For the string "Switch", state how many lines of the data hold it. Give nothing besides the number.

Stored items:

════

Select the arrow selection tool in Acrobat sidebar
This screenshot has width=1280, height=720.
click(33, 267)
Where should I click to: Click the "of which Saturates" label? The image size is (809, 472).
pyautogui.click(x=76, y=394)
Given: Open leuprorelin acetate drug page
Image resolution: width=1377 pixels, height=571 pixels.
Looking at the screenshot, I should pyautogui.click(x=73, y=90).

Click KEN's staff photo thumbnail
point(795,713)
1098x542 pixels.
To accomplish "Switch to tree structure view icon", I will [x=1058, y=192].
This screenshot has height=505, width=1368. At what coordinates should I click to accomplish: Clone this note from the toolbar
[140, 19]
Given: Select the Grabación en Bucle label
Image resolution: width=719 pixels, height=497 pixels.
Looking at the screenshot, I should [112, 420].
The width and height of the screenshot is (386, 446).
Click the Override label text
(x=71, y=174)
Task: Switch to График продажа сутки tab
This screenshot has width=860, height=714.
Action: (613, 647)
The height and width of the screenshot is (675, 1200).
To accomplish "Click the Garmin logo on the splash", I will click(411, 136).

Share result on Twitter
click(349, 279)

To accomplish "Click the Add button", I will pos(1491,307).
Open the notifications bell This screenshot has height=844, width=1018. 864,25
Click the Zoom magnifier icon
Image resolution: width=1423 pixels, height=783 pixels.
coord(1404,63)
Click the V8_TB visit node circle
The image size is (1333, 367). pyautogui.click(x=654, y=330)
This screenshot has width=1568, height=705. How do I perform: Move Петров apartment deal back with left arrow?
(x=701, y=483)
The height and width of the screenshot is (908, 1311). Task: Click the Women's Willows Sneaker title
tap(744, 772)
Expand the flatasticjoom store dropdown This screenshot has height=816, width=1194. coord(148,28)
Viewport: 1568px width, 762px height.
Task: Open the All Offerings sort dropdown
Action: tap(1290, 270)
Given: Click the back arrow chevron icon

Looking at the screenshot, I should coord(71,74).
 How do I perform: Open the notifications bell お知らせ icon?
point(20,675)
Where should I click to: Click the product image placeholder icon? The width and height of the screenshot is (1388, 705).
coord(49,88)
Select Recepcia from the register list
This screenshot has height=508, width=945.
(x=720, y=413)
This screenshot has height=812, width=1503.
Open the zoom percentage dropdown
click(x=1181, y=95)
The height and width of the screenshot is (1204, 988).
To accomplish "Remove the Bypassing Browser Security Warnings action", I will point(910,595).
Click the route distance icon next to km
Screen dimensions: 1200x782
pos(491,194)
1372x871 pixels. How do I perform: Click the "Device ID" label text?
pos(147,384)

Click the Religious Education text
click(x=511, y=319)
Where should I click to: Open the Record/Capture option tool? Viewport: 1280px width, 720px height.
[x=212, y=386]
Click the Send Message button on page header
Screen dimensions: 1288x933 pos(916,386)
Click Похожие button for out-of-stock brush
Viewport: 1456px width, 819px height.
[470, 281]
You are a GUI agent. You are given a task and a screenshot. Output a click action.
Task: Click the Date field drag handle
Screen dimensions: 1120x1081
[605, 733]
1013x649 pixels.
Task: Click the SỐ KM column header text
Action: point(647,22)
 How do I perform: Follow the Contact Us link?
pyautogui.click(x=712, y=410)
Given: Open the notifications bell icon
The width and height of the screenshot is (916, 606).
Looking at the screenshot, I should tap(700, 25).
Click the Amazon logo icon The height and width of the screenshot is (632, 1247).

════

- SOLUTION FOR THIS EXERCISE: 2